* **YOUR INSTRUCTIONS**: Every entry below should be reproduced exactly; no picture is to be included.

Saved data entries
● ● ●

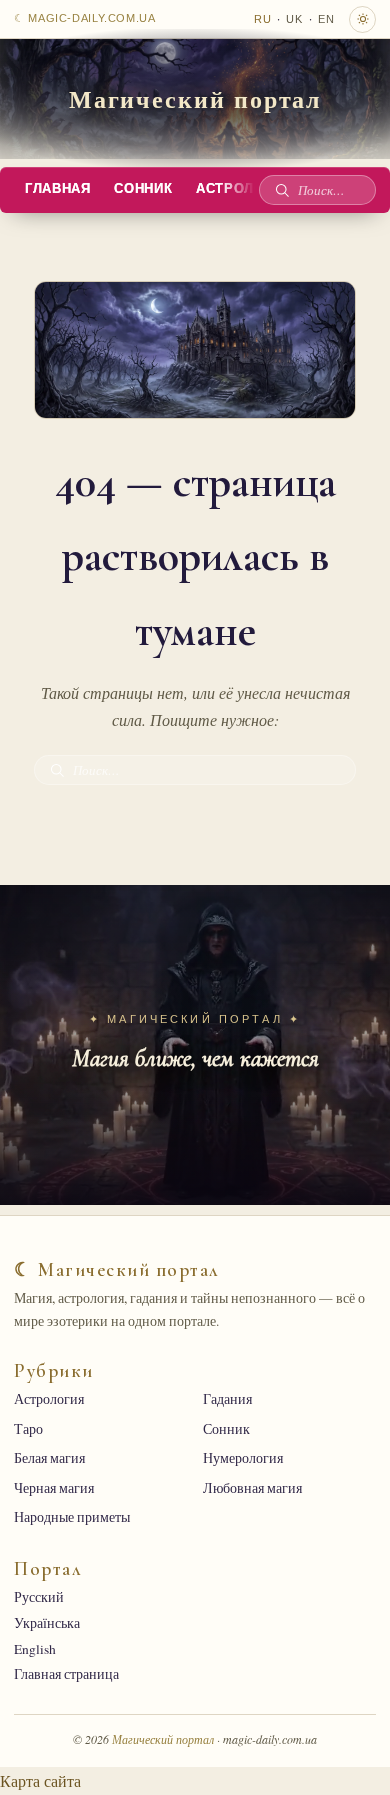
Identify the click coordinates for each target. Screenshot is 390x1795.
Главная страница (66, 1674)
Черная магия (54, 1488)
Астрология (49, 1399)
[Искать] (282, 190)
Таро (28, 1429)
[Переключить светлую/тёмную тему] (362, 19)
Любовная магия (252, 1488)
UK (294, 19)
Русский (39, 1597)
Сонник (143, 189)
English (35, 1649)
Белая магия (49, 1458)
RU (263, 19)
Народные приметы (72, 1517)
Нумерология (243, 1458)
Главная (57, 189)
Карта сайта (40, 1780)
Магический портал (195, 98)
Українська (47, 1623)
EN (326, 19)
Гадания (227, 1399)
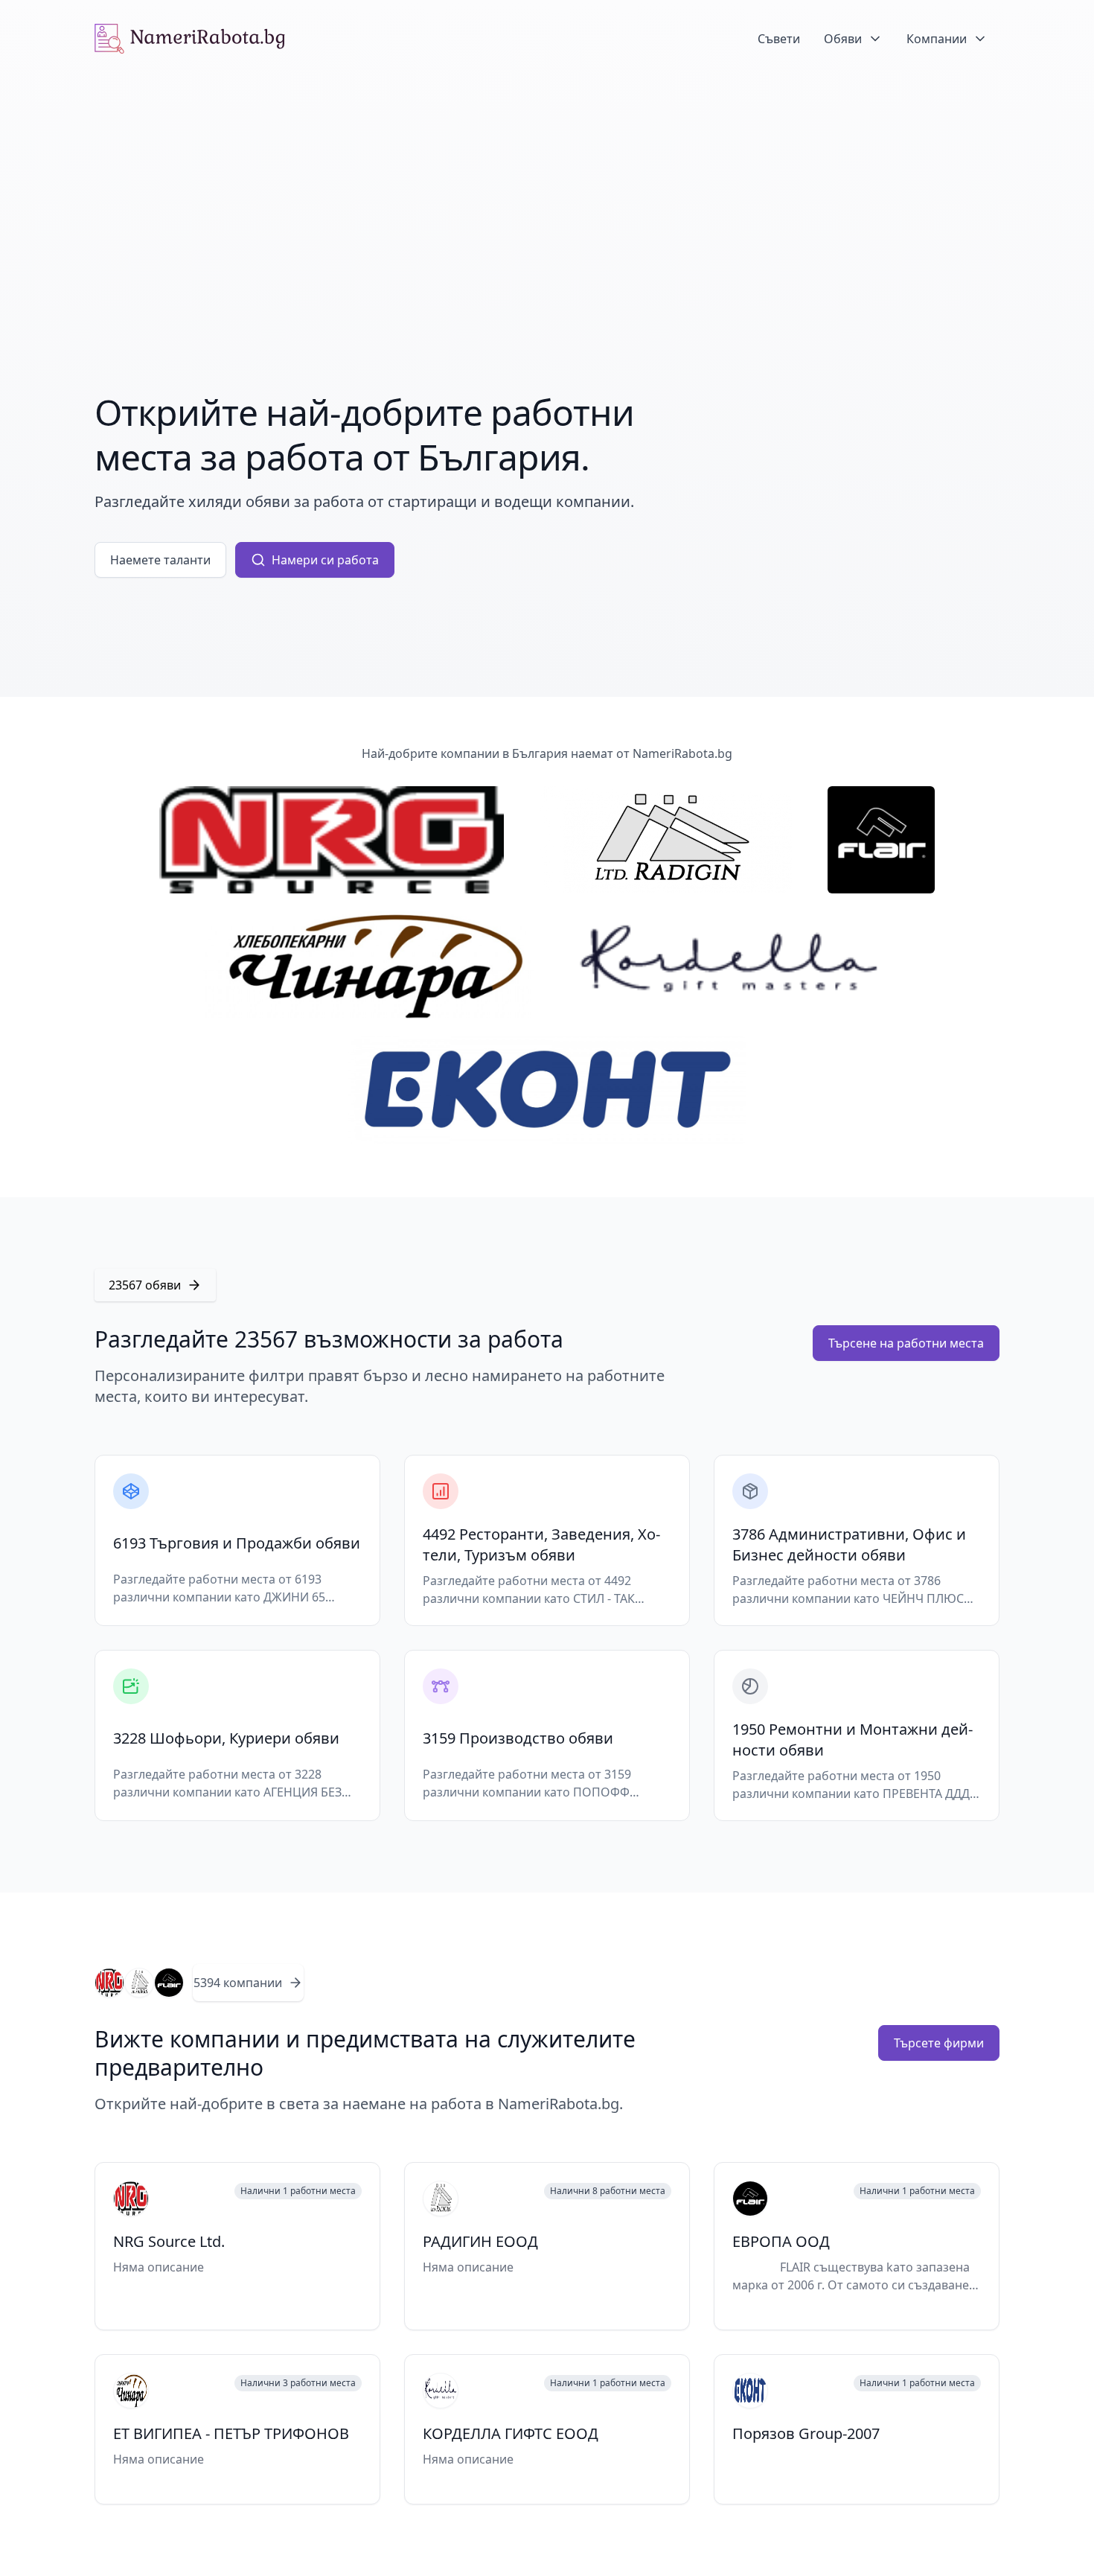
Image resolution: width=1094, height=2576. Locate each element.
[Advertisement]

● ● ●

* **EXPECTED OUTPUT**:
Identify the click coordinates for each target. Screenshot is 390x1795.
Главная страница (66, 1674)
Черная магия (54, 1488)
Астрология (49, 1399)
[Искать] (282, 190)
Таро (28, 1429)
[Переключить светлую/тёмную тему] (362, 19)
Любовная магия (252, 1488)
UK (294, 19)
Русский (39, 1597)
Сонник (143, 189)
English (35, 1649)
Белая магия (49, 1458)
RU (263, 19)
Народные приметы (72, 1517)
Нумерология (243, 1458)
Главная (57, 189)
Карта сайта (40, 1780)
Магический портал (195, 98)
Українська (47, 1623)
EN (326, 19)
Гадания (227, 1399)
Image resolution: width=1094, height=2576. Locate each element.
[Advertisement]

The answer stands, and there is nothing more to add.